## Provided text
###

Novelty and Innovation

This project is novel in three distinct ways. First, while cell-free protein synthesis in hydrogels has been demonstrated as a proof of concept for single-output expression systems, no published work has demonstrated a dual-input MIMO genetic circuit operating within an encapsulated hydrogel format — the combination of multi-signal logic gating with hydrogel encapsulation represents a genuinely new system architecture. Second, the use of IL-6 as a transcriptional input in a cell-free circuit is an underexplored application; most cell-free biosensing work has focused on nucleic acid inputs or small molecule inducers, and expanding the input modality to a clinically relevant cytokine opens a new class of programmable biosensors for inflammatory disease. Third, the integration of a therapeutic peptide output within the same circuit that performs the sensing function creates a self-contained sense-and-respond system that does not require any external intervention between detection and therapy, which is a conceptual departure from existing diagnostic-therapeutic platforms that treat sensing and treatment as separate sequential steps.

Why This Project Matters

The problem this project addresses is the fundamental mismatch between the speed of disease progression at the tissue level and the speed of clinical monitoring available to detect it. For conditions like sepsis, where 56% of deaths are preventable with faster diagnosis (Lancet, 2020), or diabetic wound infections where delayed detection leads to amputation, the 2 to 6-hour typical lab turnaround time for inflammatory biomarker tests is clinically unacceptable when biosensor-based detection can in principle operate in minutes. Over 3.5 billion people globally lack access to basic diagnostic services (WHO, 2022), and the 422 million people living with diabetes (WHO, 2023) represent a population for whom continuous localized monitoring of wound inflammation would have immediate, life-altering benefit.

###

## Available data
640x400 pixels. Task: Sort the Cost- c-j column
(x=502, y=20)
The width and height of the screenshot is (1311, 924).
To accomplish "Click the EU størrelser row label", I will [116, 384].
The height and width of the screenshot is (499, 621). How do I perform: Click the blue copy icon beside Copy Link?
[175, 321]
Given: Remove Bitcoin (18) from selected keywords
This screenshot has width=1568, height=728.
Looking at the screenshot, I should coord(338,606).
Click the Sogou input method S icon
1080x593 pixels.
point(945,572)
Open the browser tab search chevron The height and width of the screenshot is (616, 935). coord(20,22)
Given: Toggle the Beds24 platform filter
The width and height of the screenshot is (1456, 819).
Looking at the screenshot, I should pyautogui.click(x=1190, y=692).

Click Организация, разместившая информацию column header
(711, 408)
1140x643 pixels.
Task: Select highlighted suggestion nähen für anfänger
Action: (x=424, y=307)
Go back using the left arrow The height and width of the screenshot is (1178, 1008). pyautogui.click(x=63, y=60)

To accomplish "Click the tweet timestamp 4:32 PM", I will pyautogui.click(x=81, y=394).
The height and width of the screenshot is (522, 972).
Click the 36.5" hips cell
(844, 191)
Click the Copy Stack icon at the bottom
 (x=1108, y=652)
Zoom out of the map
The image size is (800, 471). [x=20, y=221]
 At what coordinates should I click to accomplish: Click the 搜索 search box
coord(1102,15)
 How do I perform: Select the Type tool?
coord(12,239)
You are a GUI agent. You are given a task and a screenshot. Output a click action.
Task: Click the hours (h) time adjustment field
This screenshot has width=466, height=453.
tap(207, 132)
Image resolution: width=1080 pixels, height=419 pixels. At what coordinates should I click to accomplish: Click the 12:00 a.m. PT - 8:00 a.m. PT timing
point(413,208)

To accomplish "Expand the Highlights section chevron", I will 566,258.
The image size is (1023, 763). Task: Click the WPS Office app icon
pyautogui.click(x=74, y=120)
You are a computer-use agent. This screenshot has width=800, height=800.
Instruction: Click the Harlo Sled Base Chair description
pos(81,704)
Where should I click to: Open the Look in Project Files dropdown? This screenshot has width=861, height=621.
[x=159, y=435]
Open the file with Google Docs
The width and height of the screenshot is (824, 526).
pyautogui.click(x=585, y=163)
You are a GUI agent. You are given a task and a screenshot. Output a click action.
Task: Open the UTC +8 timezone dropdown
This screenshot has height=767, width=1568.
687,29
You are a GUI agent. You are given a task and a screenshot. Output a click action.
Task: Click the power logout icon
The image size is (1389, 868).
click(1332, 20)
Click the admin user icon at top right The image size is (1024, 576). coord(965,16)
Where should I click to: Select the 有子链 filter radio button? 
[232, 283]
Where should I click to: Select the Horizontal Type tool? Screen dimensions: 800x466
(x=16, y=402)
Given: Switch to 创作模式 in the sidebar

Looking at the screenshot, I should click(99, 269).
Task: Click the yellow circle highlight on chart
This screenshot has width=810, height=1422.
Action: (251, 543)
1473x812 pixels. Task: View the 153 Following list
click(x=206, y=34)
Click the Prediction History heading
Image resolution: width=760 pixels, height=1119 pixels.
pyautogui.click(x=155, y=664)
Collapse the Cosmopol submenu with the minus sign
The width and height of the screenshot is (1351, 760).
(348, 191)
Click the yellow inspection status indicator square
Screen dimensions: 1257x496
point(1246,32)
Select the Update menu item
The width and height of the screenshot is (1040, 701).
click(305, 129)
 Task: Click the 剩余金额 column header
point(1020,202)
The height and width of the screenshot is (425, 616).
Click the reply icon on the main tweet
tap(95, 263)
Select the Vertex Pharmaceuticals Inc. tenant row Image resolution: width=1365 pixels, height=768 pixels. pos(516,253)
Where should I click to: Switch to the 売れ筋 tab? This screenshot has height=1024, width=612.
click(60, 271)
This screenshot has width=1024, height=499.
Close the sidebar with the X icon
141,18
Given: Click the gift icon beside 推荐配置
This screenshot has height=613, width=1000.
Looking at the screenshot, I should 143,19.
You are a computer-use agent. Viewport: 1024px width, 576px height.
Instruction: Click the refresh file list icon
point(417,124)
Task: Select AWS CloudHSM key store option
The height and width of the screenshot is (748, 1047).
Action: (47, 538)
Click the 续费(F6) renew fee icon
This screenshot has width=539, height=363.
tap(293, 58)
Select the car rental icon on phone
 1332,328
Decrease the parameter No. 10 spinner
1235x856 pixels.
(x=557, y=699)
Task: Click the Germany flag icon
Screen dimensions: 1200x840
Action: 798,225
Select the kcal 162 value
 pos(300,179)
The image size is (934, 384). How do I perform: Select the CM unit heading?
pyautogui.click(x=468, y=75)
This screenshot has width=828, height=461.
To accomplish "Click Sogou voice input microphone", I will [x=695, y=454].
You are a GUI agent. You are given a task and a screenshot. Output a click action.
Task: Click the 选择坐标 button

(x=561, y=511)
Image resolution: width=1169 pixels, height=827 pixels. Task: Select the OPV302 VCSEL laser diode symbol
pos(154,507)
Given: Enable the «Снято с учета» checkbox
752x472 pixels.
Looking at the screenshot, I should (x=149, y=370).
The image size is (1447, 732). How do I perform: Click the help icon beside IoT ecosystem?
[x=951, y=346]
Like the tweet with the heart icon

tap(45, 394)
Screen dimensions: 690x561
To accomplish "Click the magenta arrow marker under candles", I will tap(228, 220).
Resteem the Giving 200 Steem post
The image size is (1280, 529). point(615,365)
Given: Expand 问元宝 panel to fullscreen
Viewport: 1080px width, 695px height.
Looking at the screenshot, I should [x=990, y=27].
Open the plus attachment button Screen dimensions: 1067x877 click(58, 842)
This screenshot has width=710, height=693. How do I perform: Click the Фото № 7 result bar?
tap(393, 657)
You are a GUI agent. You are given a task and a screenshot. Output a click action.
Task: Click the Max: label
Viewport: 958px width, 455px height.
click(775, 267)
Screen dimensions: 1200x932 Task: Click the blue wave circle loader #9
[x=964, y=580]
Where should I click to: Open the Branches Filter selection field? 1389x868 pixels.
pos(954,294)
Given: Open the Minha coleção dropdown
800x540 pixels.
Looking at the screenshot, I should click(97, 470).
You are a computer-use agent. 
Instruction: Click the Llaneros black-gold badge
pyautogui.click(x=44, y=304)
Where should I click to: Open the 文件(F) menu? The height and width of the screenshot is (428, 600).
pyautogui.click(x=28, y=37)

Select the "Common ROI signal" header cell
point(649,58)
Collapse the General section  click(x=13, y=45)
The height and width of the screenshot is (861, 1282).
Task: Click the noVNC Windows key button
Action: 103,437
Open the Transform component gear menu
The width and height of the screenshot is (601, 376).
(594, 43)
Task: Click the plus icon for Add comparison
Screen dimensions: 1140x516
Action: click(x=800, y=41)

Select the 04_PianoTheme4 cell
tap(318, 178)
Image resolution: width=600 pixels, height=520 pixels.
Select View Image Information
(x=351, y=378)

###

## Problem details
Extend the hydrogel biosensor proposal above, picking up right after its last sentence, the one on the 422 million people living with diabetes.

## Task output
This project matters because it addresses the point-of-care gap not by improving existing lab tests, but by eliminating the need for a lab entirely, placing the sensing and therapeutic response capability directly at the tissue site where the disease is occurring. If successful, the outputs of this project could reframe how implantable biomaterials are designed, shifting them from passive structural supports or drug reservoirs to active participants in disease management that read biological signals and respond accordingly. At the field level, this work contributes to the emerging discipline of Engineered Living Materials by demonstrating that cell-free systems can serve as the functional biological layer within implantable hydrogels without the biosafety concerns associated with living genetically modified organisms. The potential clinical impact extends across wound care, oncology, and critical care, where real-time localized biosensing and autonomous therapeutic release could meaningfully change patient outcomes.

Ethical Implications

This project involves the design of a programmable biological system intended for implantation or wound application in human patients, which raises significant ethical considerations across multiple principles. The principle of non-maleficence is directly relevant: the encapsulation of E. coli cell-free extracts within an implantable material introduces the risk of immune response, even in the absence of living organisms, as bacterial proteins and lipopolysaccharides (LPS) retained in the lysate could trigger inflammatory cascades in immunocompromised patients for whom this device is most likely to be used. The principle of justice is also implicated: while the motivation of the project is explicitly to address diagnostic inequity in low-resource settings, there is a risk that the technology, if commercialized, would be priced in ways that replicate existing access barriers rather than reducing them. The principle of beneficence requires that the therapeutic peptide output be characterized not only for efficacy but for potential off-target effects, particularly since a self-regulating release system cannot be externally switched off once implanted.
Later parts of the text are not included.